SimonDedman / gbm.auto

Machine-learning Boosted Regression Tree software suite for species distribution modelling in R
https://doi.org/10.1371/journal.pone.0188955
Other
15 stars 6 forks source link

Low-N Sensitivity analysis, bootstrapping, optimising #18

Open SimonDedman opened 6 years ago

SimonDedman commented 6 years ago

Chuck stuff: It does seem that the Gaussian models stop working reliably (I got individual runs to work for bull and sandbar sharks, but could never get the same parameters to work more than once) somewhere between 44 and 33 “positive” sets. I wonder if it might be worth a separate paper doing some kind of sensitivity analysis to figure out where that line actually is? [chuck]

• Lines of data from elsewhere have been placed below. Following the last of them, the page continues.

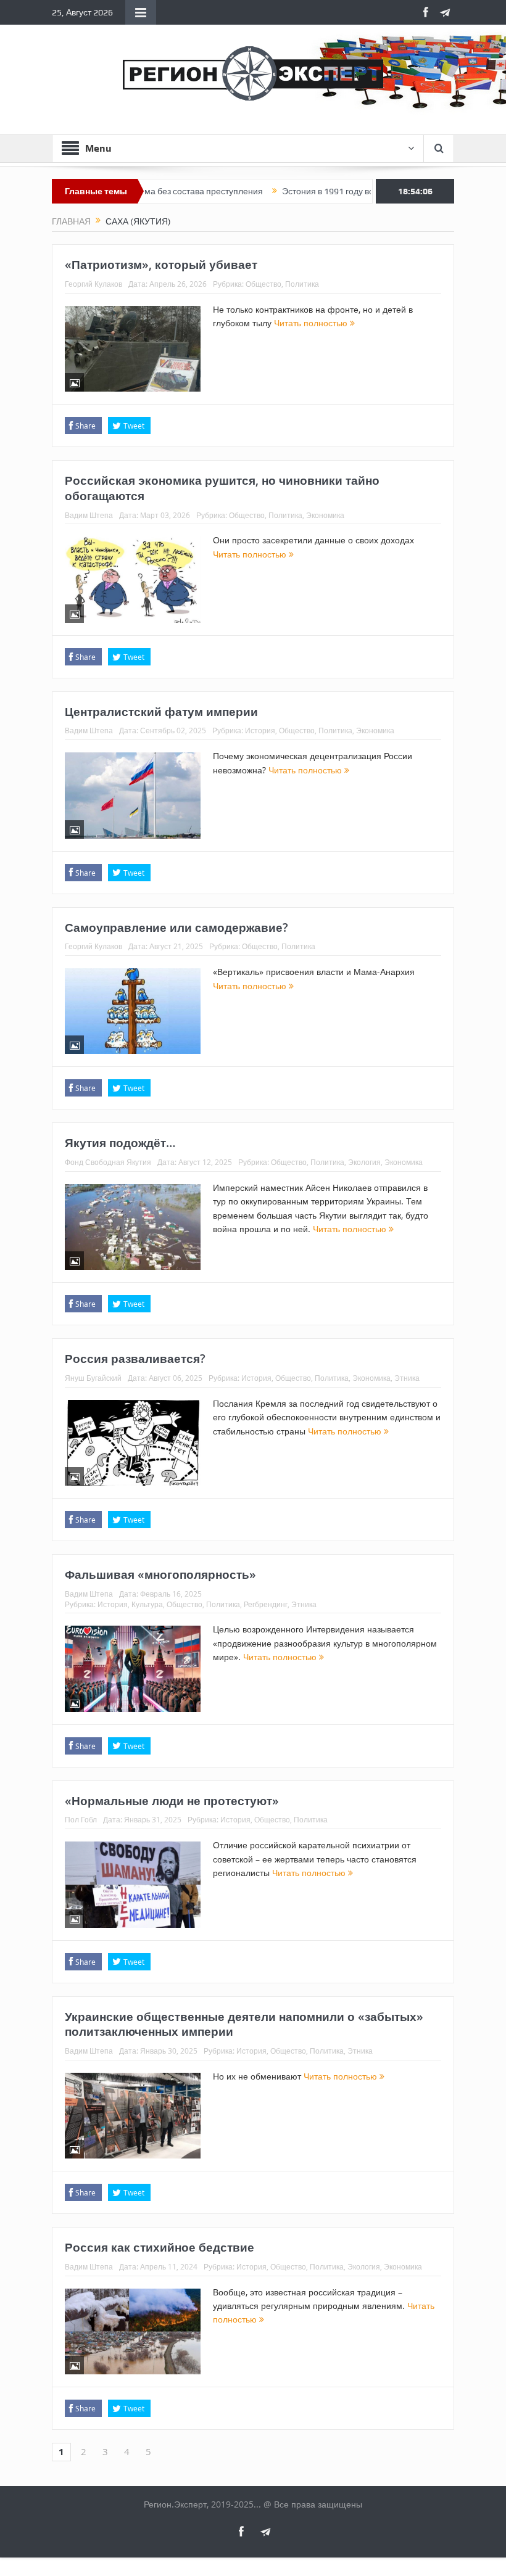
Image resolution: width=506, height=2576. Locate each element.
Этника (407, 1378)
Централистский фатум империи (161, 712)
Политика (302, 284)
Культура (147, 1604)
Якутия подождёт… (120, 1143)
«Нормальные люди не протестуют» (172, 1801)
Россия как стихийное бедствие (159, 2247)
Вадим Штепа (89, 515)
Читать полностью (312, 323)
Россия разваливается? (135, 1359)
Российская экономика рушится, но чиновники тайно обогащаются (222, 488)
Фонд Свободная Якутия (108, 1162)
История (260, 730)
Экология (364, 1162)
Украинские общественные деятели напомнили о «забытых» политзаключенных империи (244, 2024)
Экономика (325, 515)
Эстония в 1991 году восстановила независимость (340, 191)
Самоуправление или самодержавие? (176, 928)
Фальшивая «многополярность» (160, 1574)
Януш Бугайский (93, 1378)
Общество (263, 284)
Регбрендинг (266, 1604)
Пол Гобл (81, 1819)
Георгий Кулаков (93, 284)
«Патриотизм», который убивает (161, 265)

A bootstrapping function. Essentially looping the same params, but removing random single/multiple rows/columns of data to test for e.g. time series effect even if single year splits aren't powerful enough to run a BRT on their own because of insufficient data. library(boot) boot() see https://www.r-bloggers.com/the-wonders-of-foreach/ So maybe this kind of analysis could fit into the coding for one of these? Or all 3 together. They're all clearly related. Repeating, sometimes taking stuff out, and collating answers at the end. SD: I'm just bouncing an idea around my head whereby the code could:

  1. run lower and lower (individual bin & gaus) lr/bf combos until it they failed
  2. repeat the last working one a few times to test for resilience
  3. Creep down a LITTLE bit to see if it can go a bit lower reliably (settable aggression parameter)
  4. Essentially iterate until its got it's lowest reliable number
  5. Describe the curve of lr/bf combo and (reliable) success rate, noting run time.
  6. Do this for a number of species
  7. Bootstrap to make the data poorer and poorer (manual after this point?)
  8. Throw all the results together to see if we have something that looks to reveal an underlying relationship, i.e. data strength vs gbm success & processing time
  9. Describe that relationship for various species.
  10. Are there commonalities?
SimonDedman commented 5 years ago

Much of this concept is subsumed within the gbm.tune plans; once gbm.tune is complete then steps 1-4 are done. Could then potentially add run time code (easy) but is that important? Will people want a tradeoff of less time for worse CV? I haven't yet worked with really really big data, maybe this is a thing?

Making data poorer bootstrapping: how much value gained by this? End up with a sense of a rule of thumb for what's likely to work, in terms of what? N, positiveN, variance, Nexpvars? Could bundle this into bfcheck? And/or update bfcheck & gbm.tune to be a one-stop-shop for pre-run testing? gbm.tune() params to be identical to gbm.auto (loop?)